Two-band superconductivity in doped SrTiO${}_3$ films and interfaces

We investigate the possibility of multiband superconductivity in SrTiO${}_3$ films and interfaces using a two-dimensional two-band model. In the undoped compound, one of the bands is occupied whereas the other is empty. As the chemical potential shifts due to doping by negative charge carriers or application of an electric field, the second band becomes occupied and gives rise to a strong enhancement of the transition temperature and a sharp feature in the gap functions, which is manifested in the local density of states spectrum. By comparing our results with tunneling experiments in Nb-doped SrTiO${}_3$, we find that intraband pairing dominates over interband pairing, unlike other known multiband superconductors. Given the similarities with the value of the transition temperature and with the band structure of LaAlO${}_3$/SrTiO${}_3$ heterostructures, we speculate that the superconductivity observed in SrTiO${}_3$ interfaces may be similar in nature to that of bulk SrTiO${}_3$, involving multiple bands with distinct electronic occupations.

Figure 1

A general illustration of the two-band model as applied to bulk STO (left panel) and LAO/STO (right panel).
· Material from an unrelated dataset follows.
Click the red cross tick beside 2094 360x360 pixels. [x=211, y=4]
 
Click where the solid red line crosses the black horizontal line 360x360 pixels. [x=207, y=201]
For STO, the $d_{xz/yz}$ (band 1) crosses the Fermi level and the bottom of the $d_{xy}$ (band 2) is located above the Fermi level by ${\mu }_c-\mu$. In the case of LAO/STO interface, orbital reconstruction switches the position of the bands.

Figure 2

(a), (b) Superconducting transition temperature $T_c$ and (c), (d) the $T$ $=$ 0 ratio of the gap as a function of chemical potential for various values of ${\lambda }_{12}$ and ${\lambda }_{22}$. The light gray dotted line refers to ${\Delta }_2$/${\Delta }_1$ $=$ 1. Note the gap of the second band is finite at all doping, but it is significantly smaller for $\mu <{\mu }_c$. In all panels, ${\lambda }_{11}=0.14$.

Figure 3

(a) Superconducting gap as a function of chemical potential and temperature, displaying the standard BCS temperature dependence. (b) Calculated LDOS for the two-band model as function of increasing chemical potential and energy. (c)–(e) The chemical potential levels with respect to the two bands (left) and the calculated LDOS for the two-band model for $\mu$/${\mu }_c$ $=$ (c) 0.5, (d) 1.01, and (e) 1.5 and for the set of parameters ${\lambda }_{11}=0.14$, ${\lambda }_{22}=0.13$, and ${\lambda }_{12}=0.02.$

Figure 4

Calculations for the 3D two-band model as function of chemical potential for ${\lambda }_{11}$ $=$ 0.14 and ${\lambda }_{22}$ $=$ 0.13. We present $T_c$ (a) and ${\Delta }_2$/${\Delta }_1$ (b) for ${\lambda }_{12}$ $=$ 0.02, 0.04, and 0.08. The light gray dotted line in (b) across ${\Delta }_2$/${\Delta }_1$ $=$ 1 denotes the point at which the second gap crosses the first gap. The individual energy gaps (${\Delta }_i$) for ${\lambda }_{12}$ $=$ 0.02 are shown in (c).

Figure 5

Calculated LDOS for the weakly coupled 3D two-band model as a function of $\omega /{\mu }_c$ for $\mu$/${\mu }_c$ $=$ 0.5 (solid black line), 0.8 (dashed red line), 1.2 (dotted blue line), 1.5 (dashed-dotted green line). Here, we use the parameters ${\lambda }_{11}$ $=$ 0.14, ${\lambda }_{22}$ $=$ 0.13, ${\lambda }_{12}$ $=$ 0.02, and $\kappa$ $=$ 0.4.